PHOTO: Graciela (Penélope Cruz), Mason "Mace" Brown (Jessica Chastain), Marie (Diane Kruger) and Khadijah (Lupita Nyong'o) in a scene in "The 355" movie.
Robert Viglasky/Universal Pictures
Graciela (Penélope Cruz), Mason "Mace" Brown (Jessica Chastain), Marie (Diane Kruger) and Khadijah (Lupita Nyong'o) in a scene in "The 355" movie.

Yet the movie foolishly brushes off that fascinating slice of history to offer a feeble remix of every spy cliché in the moldy playbook. Blame Simon Kinberg, who directed “Dark Phoenix”—the worst ”X-Men” movie ever—for burying the tale’s potential in a blanket of PG-13 bland.

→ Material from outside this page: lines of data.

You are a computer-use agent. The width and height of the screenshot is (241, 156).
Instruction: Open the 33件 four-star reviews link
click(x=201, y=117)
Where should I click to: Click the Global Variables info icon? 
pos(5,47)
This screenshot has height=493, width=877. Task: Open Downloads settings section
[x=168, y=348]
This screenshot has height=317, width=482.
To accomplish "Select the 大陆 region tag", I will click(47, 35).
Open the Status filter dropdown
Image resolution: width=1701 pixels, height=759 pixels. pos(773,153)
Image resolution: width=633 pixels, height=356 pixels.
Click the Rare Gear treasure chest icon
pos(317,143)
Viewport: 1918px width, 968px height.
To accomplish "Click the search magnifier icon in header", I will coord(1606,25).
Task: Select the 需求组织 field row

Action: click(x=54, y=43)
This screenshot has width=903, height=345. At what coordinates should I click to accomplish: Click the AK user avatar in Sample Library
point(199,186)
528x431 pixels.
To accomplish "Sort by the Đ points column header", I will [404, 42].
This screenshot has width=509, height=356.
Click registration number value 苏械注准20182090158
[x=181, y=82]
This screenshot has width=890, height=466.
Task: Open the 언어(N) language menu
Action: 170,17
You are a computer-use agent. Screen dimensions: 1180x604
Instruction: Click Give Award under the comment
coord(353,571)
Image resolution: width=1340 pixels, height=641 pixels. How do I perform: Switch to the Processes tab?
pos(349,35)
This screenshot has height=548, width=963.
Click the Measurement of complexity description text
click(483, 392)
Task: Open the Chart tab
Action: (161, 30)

What meager fun there is comes in watching these hellraising women warriors do their thing in Paris, London, Berlin, Morocco and Shanghai. Their mission: stop mercenaries from stealing a digital weapon that can drop jets out of the sky and destabilize nations. The fate of the world depends on it. Doesn’t it always? Yeah, that’s the problem.

Chastain, justly riding high in the awards race for “The Eyes of Tammy Faye,” takes the lead as maverick CIA agent Mace Browne, who teams up with an international network of woman spies before the villains—always dudes— start World War 3 with a touch of a keyboard.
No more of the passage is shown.